刺耳的笑聲,讓田婷婷心裏無比委屈。不過是聽王可凡的歌罷了,但是現在,她卻彷彿有一種被人抓髒的感覺。
田婷婷不由自主地鼻子一酸,眼眶裏泛出了一點淚花。王偉強一見她這樣。立馬朝那羣起鬨的人吼道:“你們嚷嚷什麼呢?聽歌又他媽不犯法,你們腦子有病啊!?”
“臥槽!又一個腦殘粉!”
“活的。活的王騙子粉啊!我終於見到活的啦!”
託韓百川利用媒體把王可凡打造成新一代全民公敵的福,王偉強剛一開口,這些同校的學生就不留情面地揶揄起王偉強來。
車裏有不明白情況的大媽奇怪地問一個起鬨的學生道:“小後生,那個王可凡是幹嘛的啊?”
“一個小白臉,唱歌的,不過做了很多假廣告,聽說還有個孕婦在看了廣告後去買了一種保健品,喫完一屍兩命啊!阿姨,你說誰要是崇拜這種人,是不是腦子有病?”
“那當然啊!”大媽一臉正義道,“我家孩子要是迷那個叫什麼?”
“王可凡。”
“對!就是那個王可凡,我家孩子要是迷那種人,我打斷他的腿!”
田婷婷聽着那大媽的話,紅着眼睛,輕聲問王偉強道:“你有病啊?把自己拖下水?”
王偉強猶豫了片刻,像是鼓足勇氣似的說道:“我樂意和你一起被人鄙視,婷婷,我我喜歡你!”
這本是浪漫的時刻,但好好的氣氛,卻被一車子的diao絲破壞殆盡。
王偉強這話一出,邊上一個學生忍不住來了句:“喲,你們倆在一起好,我支持你們在一起!要是你們不在一起,中國下一代的平均智商還得下降得更多一點!”
“操。你媽!老子就樂意聽王可凡的歌了,你管得着嗎?”
那多嘴的學生反脣相譏道:“你這種傻.逼,也就只能喜歡喜歡王可凡那種垃圾了。現在誰還支持王可凡,不是他媽真傻,就是他媽真壞,我看你這素質,基本上也就是又傻又壞的那種,支持賣國賊還理直氣壯,真他.媽是一朵奇葩。”

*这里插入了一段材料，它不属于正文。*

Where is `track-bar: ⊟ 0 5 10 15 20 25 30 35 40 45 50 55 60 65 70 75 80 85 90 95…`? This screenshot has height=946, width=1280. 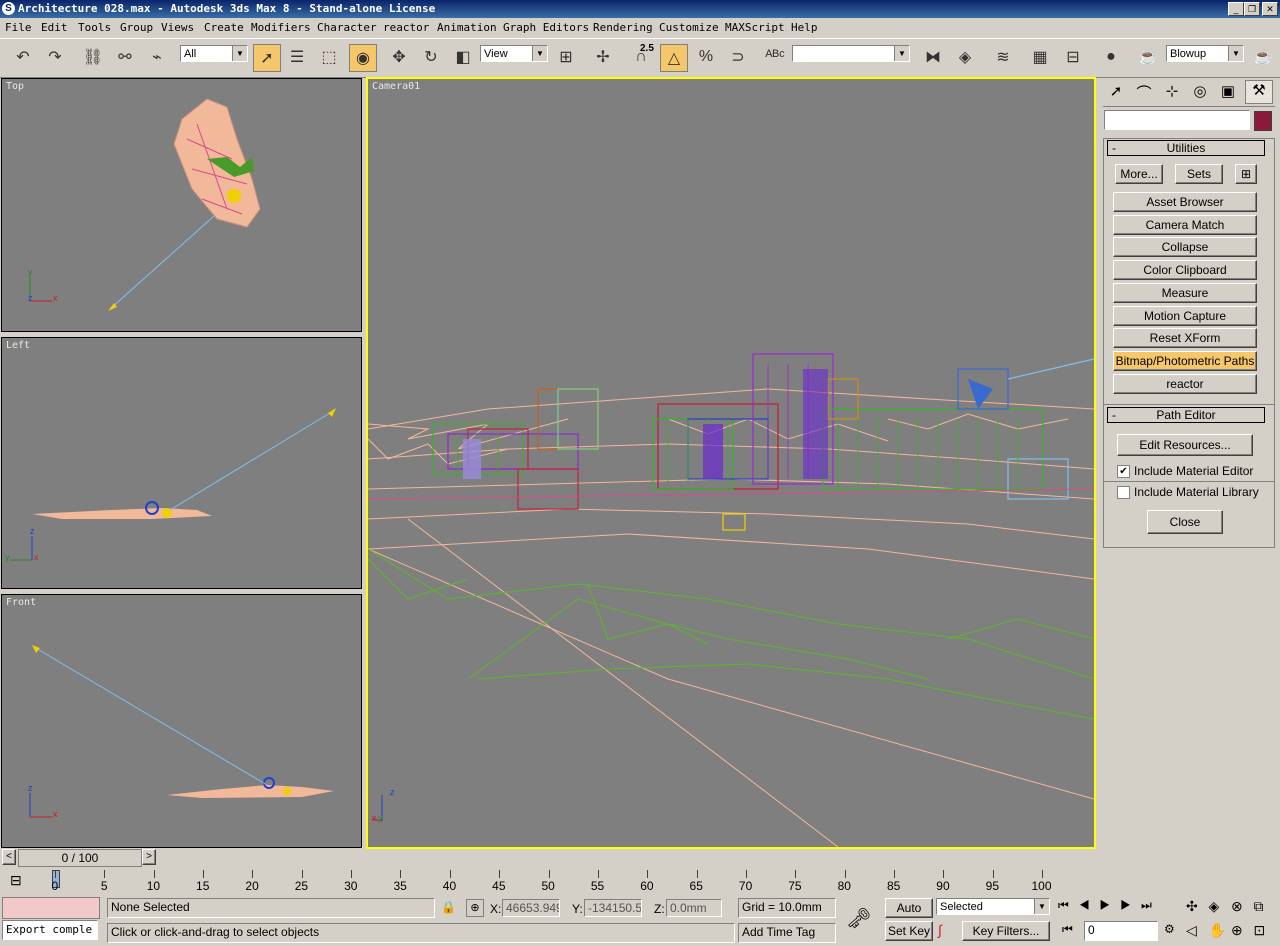 track-bar: ⊟ 0 5 10 15 20 25 30 35 40 45 50 55 60 65 70 75 80 85 90 95… is located at coordinates (548, 881).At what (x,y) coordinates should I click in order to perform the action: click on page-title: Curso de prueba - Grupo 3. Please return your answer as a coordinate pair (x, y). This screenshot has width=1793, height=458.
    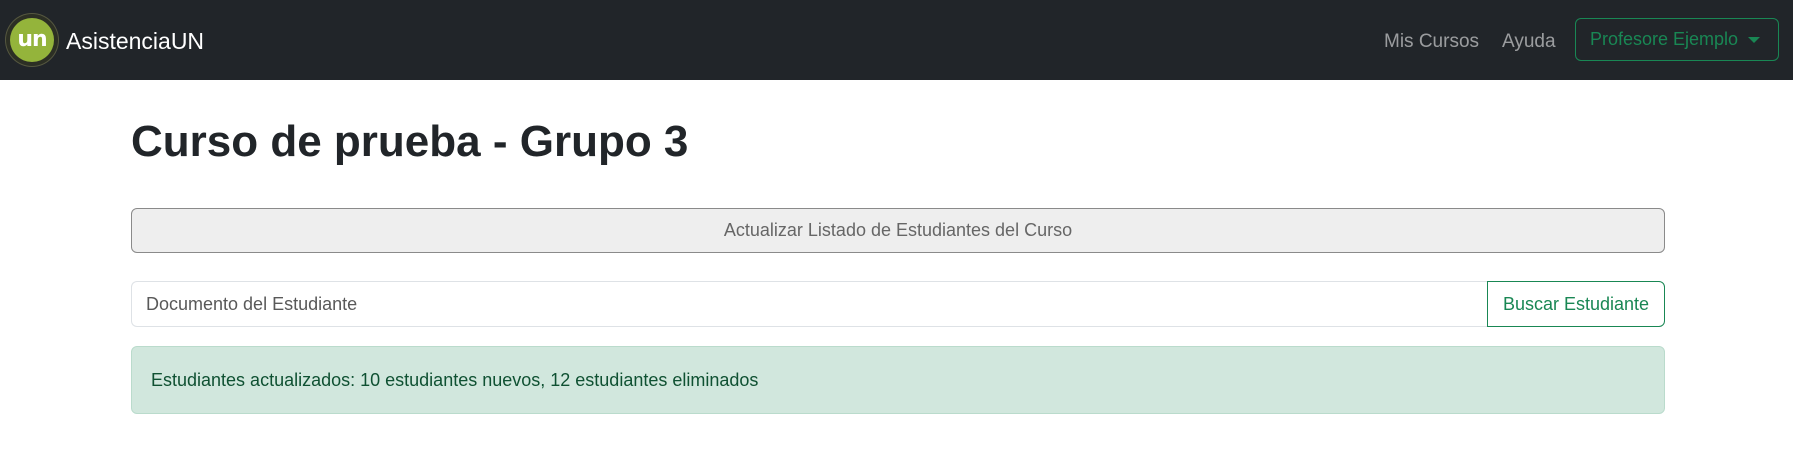
    Looking at the image, I should click on (410, 142).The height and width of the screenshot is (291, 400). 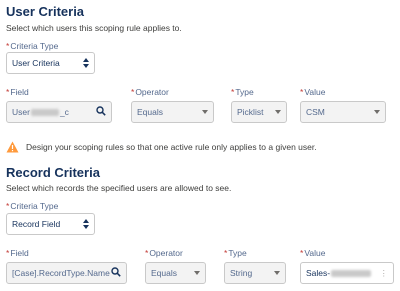 I want to click on user-criteria-type-label: *Criteria Type, so click(x=32, y=46). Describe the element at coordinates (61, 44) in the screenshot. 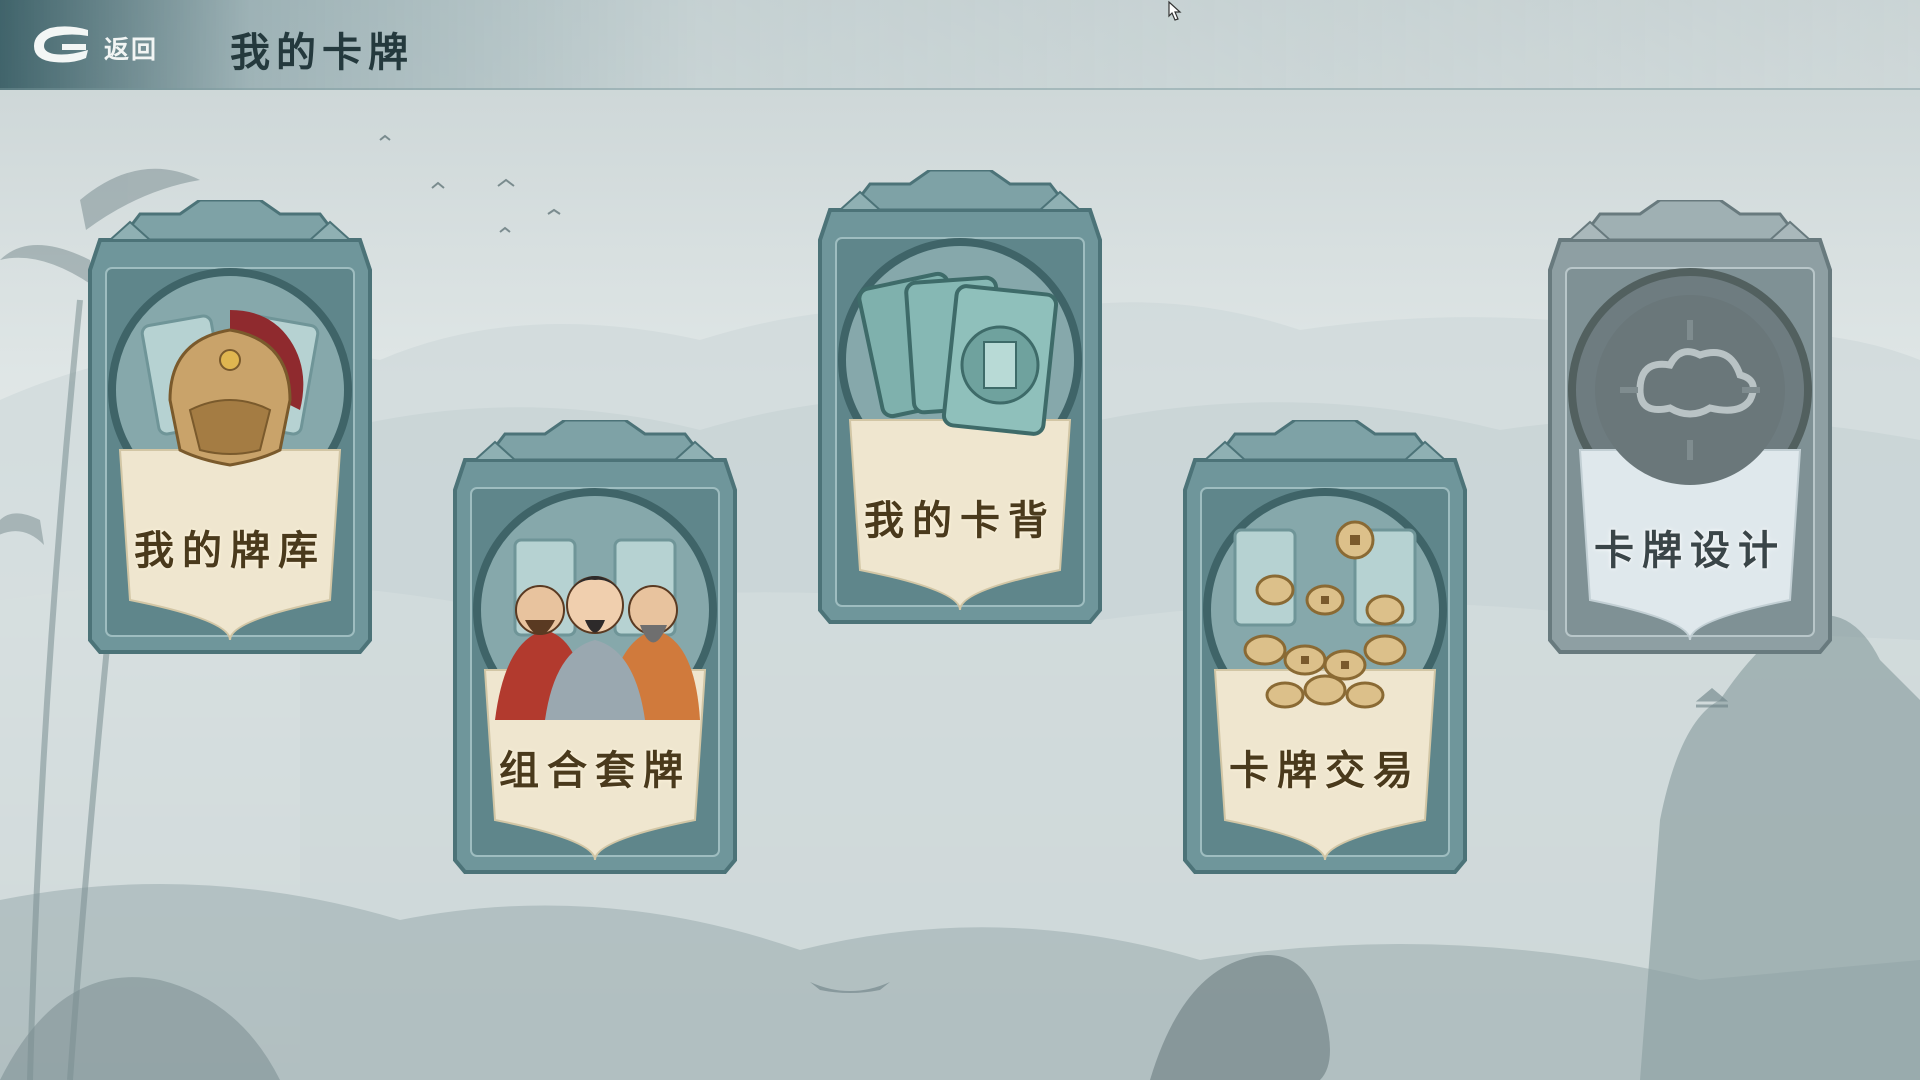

王偉強這些天一直跟着班裏的同學一起罵王可凡,這些話他自己就不知道說過多少次,這下立場一變,王偉強一時間還真不知道該怎麼反駁。
但就在這時候,田婷婷卻突然來了句:“同學,你叫什麼名字?”
“江潮。”那屌絲假裝瀟灑地微微一笑,“高三八班,江潮。”
田婷婷道:“你敢不敢跟我打個賭?”
“賭什麼?”
“如果王可凡哪天被證明是被人冤枉的,你就是傻.逼!”
江潮還沒回答,車廂裏好幾個學生就起鬨起來。
“跟她賭啊!怕個球!”
“江潮,我們給你作證!”
江潮顯然是被慫恿起來了,他想了想,對田婷婷道:“賭是沒問題,不過總得有個時間的限制。這樣吧,現在離高考還有2個月,如果王可凡能在這兩個月內洗白,我就脫光了在學校的操場上裸奔一圈。要是他沒能洗白,那麼”

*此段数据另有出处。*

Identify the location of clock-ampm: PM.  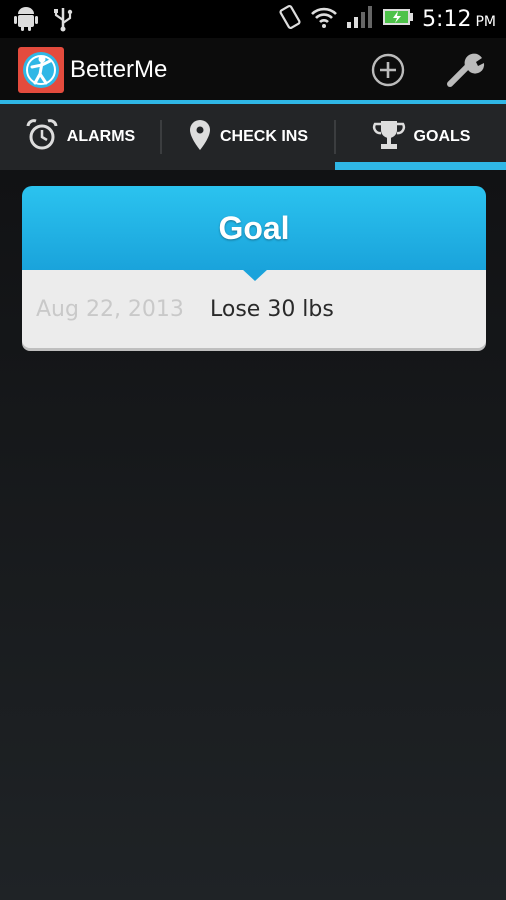
(486, 22).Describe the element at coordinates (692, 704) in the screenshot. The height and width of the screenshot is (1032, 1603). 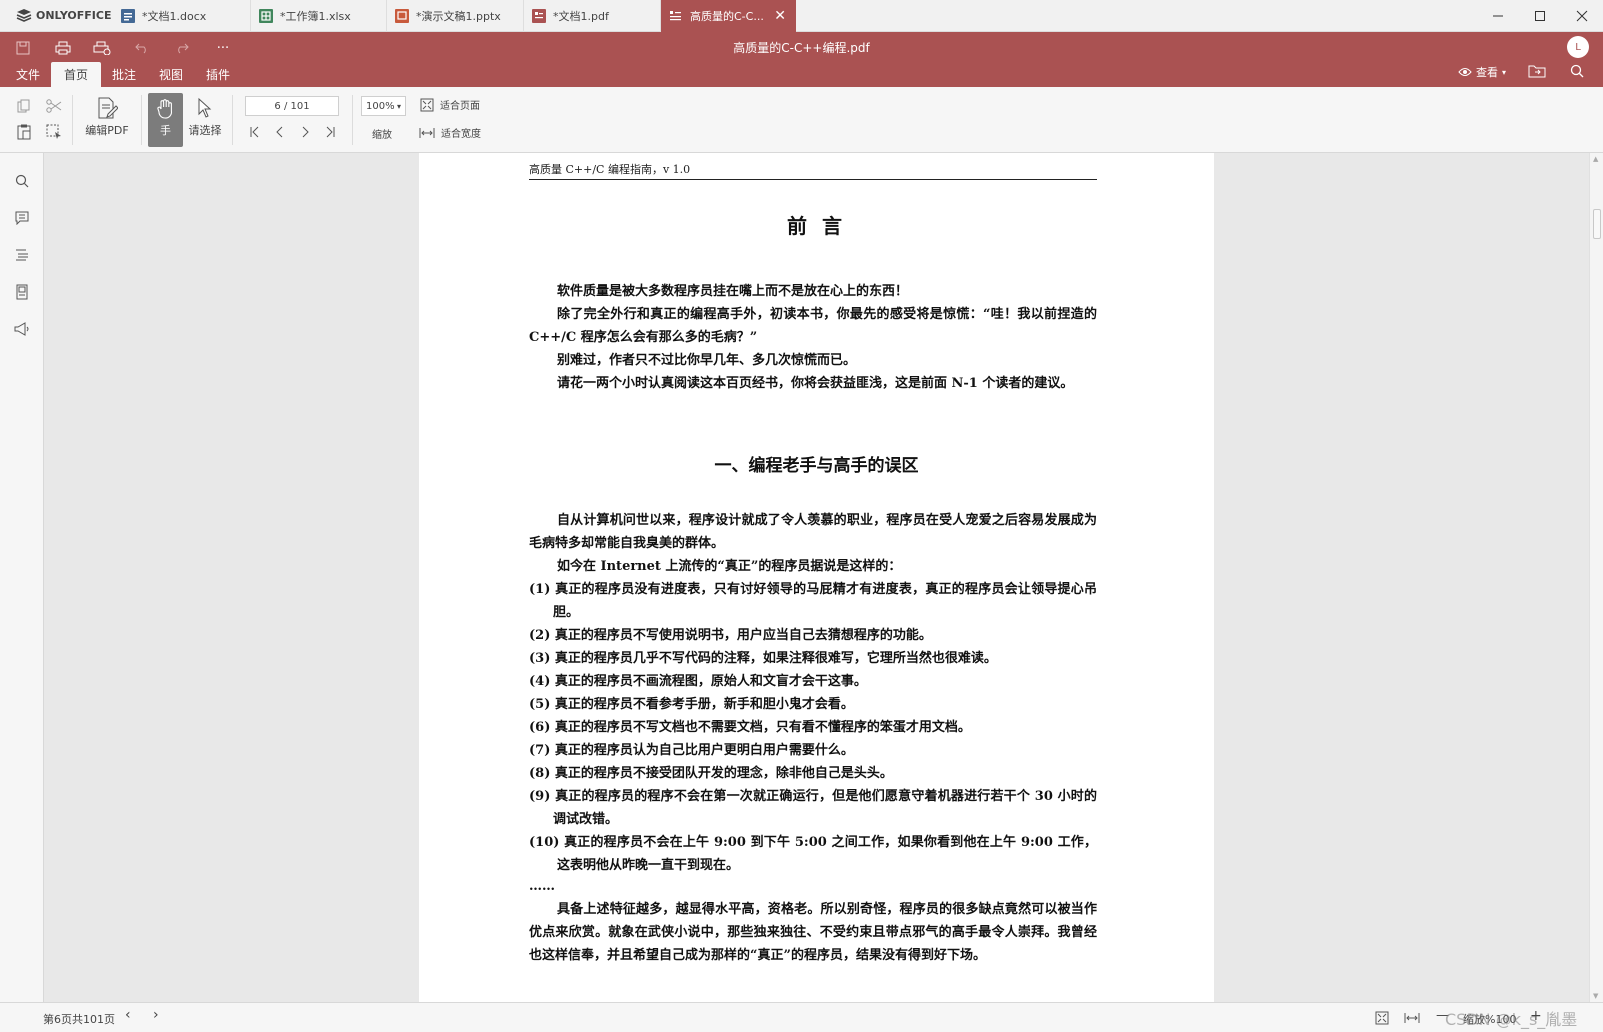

江潮望向王強偉,“就讓他代替你。裸奔!還有。要一邊跑一邊叫‘我是腦殘’!”
王強偉愣住了,田婷婷也愣住了。
田婷婷自然是打心底裏知道王可凡是被污衊的,但是要說能在2個月內洗清,那可就不是她能預測的了。
“這才2個月時間”
主動提出打賭的田婷婷,反而支支吾吾起來。
江潮一臉鄙夷地搖搖頭,道:“王可凡的粉絲,又腦殘又沒種。”
正發呆的王偉強一聽這話。立馬回過神來,他火大地從座位上站起來,一把拽住江潮的領子,怒吼道:“媽.逼,你敢再說一次?”

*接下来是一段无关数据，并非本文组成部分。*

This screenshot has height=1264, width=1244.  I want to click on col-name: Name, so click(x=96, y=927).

江潮冷聲道:“怎麼?氣急敗壞了?連打個賭都不敢,說你沒種。你還不認?”
“臥槽!賭就賭!”
話一出口,王偉強就後悔了。
車子到站的時候,王偉強和田婷婷幾乎是在嘲笑聲中下的車。
等車子開遠了,田婷婷纔對王偉強道:“你幹嘛啊,神經病一樣,白天在學校,不就是你罵王可凡罵得最兇麼?”
王偉強反正也表白過了,也不怕更噁心一點。
王偉強深情道:“愛情改變信仰。”
田婷婷真情回答:“滾。”
“婷婷。我是真心的。”
“真心喜歡王可凡?”
“真心喜歡你。”
“滾。”
兩個人沿着小路。走到一個路口。
王偉強停下腳步,對田婷婷道:“婷婷。你幹嘛這個支持王可凡啊,他現在明明都這麼臭大街了”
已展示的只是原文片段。